#### BRIEF
Exact reproduction required: the lines below from the line with "Given: Click the Other" to the line with "The image size is (584, 349).", both ends included, and no others.

[Saved data entries]
▬▬▬
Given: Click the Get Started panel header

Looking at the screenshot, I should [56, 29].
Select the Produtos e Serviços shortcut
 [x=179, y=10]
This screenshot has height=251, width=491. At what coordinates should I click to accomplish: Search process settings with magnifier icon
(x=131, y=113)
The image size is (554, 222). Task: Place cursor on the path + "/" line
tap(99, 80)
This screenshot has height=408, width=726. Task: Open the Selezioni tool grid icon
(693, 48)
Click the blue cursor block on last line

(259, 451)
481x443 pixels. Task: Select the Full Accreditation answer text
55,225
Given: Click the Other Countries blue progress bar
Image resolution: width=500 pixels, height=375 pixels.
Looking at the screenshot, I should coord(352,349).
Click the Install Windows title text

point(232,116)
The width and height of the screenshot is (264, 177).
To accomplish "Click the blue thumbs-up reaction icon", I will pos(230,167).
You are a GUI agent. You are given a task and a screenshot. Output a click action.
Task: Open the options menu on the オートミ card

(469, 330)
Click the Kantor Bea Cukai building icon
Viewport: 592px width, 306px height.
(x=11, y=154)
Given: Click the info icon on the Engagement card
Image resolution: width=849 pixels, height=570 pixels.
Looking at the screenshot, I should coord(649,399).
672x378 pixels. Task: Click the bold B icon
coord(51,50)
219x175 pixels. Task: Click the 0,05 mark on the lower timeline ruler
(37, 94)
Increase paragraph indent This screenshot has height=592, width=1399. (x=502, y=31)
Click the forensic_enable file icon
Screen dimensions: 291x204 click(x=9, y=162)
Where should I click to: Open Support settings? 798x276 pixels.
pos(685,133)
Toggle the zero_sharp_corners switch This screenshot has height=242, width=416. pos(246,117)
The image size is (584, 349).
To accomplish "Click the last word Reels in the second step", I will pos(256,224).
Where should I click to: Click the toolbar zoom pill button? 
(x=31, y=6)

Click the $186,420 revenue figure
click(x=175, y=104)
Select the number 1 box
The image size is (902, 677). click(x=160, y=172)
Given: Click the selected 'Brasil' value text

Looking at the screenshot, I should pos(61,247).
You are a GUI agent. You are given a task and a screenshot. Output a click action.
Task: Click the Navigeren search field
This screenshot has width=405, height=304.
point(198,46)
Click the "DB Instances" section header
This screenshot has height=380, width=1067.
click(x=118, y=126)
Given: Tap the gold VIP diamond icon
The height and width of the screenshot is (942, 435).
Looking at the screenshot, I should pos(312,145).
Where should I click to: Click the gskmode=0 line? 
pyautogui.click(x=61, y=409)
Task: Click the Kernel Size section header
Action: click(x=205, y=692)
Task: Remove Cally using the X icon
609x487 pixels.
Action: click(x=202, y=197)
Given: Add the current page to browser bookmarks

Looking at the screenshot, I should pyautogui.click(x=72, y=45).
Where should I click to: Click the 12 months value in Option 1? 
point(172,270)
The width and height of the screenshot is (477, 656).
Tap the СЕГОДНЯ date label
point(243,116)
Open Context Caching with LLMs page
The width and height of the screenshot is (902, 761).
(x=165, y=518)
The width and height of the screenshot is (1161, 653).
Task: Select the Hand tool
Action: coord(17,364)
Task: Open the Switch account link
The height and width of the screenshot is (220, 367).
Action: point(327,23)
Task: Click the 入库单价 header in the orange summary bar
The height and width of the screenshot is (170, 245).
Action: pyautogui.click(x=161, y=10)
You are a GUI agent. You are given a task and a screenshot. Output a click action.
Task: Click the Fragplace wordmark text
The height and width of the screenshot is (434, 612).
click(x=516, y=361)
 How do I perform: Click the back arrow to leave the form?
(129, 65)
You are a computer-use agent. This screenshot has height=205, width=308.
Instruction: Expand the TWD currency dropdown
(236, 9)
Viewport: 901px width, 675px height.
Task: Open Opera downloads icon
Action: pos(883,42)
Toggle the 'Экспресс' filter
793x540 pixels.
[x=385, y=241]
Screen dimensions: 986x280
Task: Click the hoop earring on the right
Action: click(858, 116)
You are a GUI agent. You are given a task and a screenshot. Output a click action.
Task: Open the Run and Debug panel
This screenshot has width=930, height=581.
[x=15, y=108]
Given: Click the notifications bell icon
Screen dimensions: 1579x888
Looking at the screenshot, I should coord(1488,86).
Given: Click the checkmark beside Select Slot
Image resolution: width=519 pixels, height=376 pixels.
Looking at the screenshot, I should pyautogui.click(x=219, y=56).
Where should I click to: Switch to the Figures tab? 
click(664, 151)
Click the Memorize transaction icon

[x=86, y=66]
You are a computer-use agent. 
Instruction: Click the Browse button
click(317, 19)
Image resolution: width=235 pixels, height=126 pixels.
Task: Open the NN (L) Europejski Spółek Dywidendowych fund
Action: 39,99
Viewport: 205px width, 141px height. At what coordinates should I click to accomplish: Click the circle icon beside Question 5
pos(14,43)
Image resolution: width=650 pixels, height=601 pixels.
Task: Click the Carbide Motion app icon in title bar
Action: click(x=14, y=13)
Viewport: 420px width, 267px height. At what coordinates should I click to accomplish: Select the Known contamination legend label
▬▬▬
#### EXERCISE RESPONSE
Given: Click the Other Countries blue progress bar
Image resolution: width=500 pixels, height=375 pixels.
Looking at the screenshot, I should coord(352,349).
Click the Install Windows title text

point(232,116)
The width and height of the screenshot is (264, 177).
To accomplish "Click the blue thumbs-up reaction icon", I will pos(230,167).
You are a GUI agent. You are given a task and a screenshot. Output a click action.
Task: Open the options menu on the オートミ card

(469, 330)
Click the Kantor Bea Cukai building icon
Viewport: 592px width, 306px height.
(x=11, y=154)
Given: Click the info icon on the Engagement card
Image resolution: width=849 pixels, height=570 pixels.
Looking at the screenshot, I should coord(649,399).
672x378 pixels. Task: Click the bold B icon
coord(51,50)
219x175 pixels. Task: Click the 0,05 mark on the lower timeline ruler
(37, 94)
Increase paragraph indent This screenshot has height=592, width=1399. (x=502, y=31)
Click the forensic_enable file icon
Screen dimensions: 291x204 click(x=9, y=162)
Where should I click to: Open Support settings? 798x276 pixels.
pos(685,133)
Toggle the zero_sharp_corners switch This screenshot has height=242, width=416. pos(246,117)
The image size is (584, 349).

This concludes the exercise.